[Dataset entries]
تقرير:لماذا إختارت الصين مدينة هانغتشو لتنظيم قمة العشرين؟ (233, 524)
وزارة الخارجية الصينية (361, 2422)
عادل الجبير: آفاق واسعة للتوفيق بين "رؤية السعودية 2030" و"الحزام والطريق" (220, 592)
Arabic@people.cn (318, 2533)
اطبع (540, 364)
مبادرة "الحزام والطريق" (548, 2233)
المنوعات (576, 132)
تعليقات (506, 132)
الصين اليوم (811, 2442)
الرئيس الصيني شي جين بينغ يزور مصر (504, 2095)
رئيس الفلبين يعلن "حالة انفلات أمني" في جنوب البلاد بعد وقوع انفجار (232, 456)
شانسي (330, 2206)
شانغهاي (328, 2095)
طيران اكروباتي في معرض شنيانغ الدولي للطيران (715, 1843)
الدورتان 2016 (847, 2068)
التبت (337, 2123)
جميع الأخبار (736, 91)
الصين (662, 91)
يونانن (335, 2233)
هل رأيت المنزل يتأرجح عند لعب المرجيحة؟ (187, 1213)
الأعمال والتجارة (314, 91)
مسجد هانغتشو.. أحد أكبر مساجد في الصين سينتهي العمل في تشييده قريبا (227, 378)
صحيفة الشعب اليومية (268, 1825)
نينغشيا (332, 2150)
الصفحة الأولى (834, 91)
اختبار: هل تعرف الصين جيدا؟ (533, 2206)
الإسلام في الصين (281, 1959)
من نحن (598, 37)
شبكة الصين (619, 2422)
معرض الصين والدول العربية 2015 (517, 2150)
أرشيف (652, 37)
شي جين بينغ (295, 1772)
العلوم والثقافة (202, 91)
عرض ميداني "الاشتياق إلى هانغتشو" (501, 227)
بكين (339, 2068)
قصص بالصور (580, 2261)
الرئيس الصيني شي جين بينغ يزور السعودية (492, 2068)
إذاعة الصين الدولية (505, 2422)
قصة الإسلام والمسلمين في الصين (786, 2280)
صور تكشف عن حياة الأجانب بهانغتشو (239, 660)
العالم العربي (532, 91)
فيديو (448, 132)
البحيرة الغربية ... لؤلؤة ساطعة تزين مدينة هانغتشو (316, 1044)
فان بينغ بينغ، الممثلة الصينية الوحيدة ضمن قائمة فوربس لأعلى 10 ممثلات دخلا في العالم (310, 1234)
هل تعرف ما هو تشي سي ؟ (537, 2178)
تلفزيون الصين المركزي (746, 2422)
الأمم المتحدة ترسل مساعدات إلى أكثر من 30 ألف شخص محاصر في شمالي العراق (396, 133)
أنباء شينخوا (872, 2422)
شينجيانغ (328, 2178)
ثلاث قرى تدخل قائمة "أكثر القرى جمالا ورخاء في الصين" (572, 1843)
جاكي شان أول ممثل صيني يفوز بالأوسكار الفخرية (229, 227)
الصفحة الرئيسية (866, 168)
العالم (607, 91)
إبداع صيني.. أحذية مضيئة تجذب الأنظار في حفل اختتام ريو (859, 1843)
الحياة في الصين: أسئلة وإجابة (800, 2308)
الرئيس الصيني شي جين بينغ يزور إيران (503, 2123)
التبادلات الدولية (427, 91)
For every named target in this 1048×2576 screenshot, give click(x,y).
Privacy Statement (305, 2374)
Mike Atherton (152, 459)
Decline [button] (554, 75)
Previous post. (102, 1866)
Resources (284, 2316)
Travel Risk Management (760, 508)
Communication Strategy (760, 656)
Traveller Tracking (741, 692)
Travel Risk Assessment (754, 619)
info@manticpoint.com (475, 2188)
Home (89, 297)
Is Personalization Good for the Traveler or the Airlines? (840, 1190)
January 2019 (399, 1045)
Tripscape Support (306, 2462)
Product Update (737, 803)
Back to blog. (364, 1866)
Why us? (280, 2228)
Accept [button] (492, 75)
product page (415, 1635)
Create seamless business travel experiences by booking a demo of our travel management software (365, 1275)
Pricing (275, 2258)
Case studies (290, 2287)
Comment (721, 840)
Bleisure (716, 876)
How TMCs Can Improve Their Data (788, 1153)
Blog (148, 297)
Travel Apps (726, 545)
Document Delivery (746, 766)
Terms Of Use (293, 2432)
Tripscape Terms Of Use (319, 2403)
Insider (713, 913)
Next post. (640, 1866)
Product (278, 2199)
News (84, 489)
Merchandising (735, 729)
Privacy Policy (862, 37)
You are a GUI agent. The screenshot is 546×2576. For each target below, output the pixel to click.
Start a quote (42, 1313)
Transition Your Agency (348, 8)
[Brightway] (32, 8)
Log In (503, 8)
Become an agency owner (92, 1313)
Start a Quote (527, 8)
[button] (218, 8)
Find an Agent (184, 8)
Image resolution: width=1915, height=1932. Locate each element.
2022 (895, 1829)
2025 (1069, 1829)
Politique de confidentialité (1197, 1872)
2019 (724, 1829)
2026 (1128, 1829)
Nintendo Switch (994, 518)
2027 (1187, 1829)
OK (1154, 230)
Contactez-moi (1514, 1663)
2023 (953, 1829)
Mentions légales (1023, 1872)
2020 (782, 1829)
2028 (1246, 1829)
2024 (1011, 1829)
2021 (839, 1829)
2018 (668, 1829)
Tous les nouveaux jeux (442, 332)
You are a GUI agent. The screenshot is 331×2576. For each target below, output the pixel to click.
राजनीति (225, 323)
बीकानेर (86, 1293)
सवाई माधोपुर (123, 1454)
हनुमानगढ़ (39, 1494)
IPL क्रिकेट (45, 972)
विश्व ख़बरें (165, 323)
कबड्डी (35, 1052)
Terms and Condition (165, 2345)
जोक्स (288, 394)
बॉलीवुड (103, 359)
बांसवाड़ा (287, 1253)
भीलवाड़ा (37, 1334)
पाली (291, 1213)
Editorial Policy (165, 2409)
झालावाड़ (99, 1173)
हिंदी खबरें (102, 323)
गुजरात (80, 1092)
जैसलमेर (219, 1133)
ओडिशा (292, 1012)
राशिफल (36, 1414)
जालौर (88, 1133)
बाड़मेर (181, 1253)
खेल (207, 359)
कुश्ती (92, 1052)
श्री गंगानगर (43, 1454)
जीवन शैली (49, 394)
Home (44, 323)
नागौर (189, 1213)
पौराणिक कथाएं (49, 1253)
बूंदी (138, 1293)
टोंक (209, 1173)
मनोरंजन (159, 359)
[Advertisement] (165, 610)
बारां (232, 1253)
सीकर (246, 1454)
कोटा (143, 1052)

■ **About this task**: Find "2026 (1128, 1829)" in the records above. Repeat its line and every later line exactly, through the last one.

■ **Result for this task**:
2026 (1128, 1829)
Nintendo Switch (994, 518)
2027 (1187, 1829)
OK (1154, 230)
Contactez-moi (1514, 1663)
2023 (953, 1829)
Mentions légales (1023, 1872)
2020 (782, 1829)
2028 (1246, 1829)
2024 (1011, 1829)
2021 (839, 1829)
2018 (668, 1829)
Tous les nouveaux jeux (442, 332)
You are a GUI agent. The screenshot is 331×2576. For each target below, output the pixel to click.
राजनीति (225, 323)
बीकानेर (86, 1293)
सवाई माधोपुर (123, 1454)
हनुमानगढ़ (39, 1494)
IPL क्रिकेट (45, 972)
विश्व ख़बरें (165, 323)
कबड्डी (35, 1052)
Terms and Condition (165, 2345)
जोक्स (288, 394)
बॉलीवुड (103, 359)
बांसवाड़ा (287, 1253)
भीलवाड़ा (37, 1334)
पाली (291, 1213)
Editorial Policy (165, 2409)
झालावाड़ (99, 1173)
हिंदी खबरें (102, 323)
गुजरात (80, 1092)
जैसलमेर (219, 1133)
ओडिशा (292, 1012)
राशिफल (36, 1414)
जालौर (88, 1133)
बाड़मेर (181, 1253)
खेल (207, 359)
कुश्ती (92, 1052)
श्री गंगानगर (43, 1454)
जीवन शैली (49, 394)
Home (44, 323)
नागौर (189, 1213)
पौराणिक कथाएं (49, 1253)
बूंदी (138, 1293)
टोंक (209, 1173)
मनोरंजन (159, 359)
[Advertisement] (165, 610)
बारां (232, 1253)
सीकर (246, 1454)
कोटा (143, 1052)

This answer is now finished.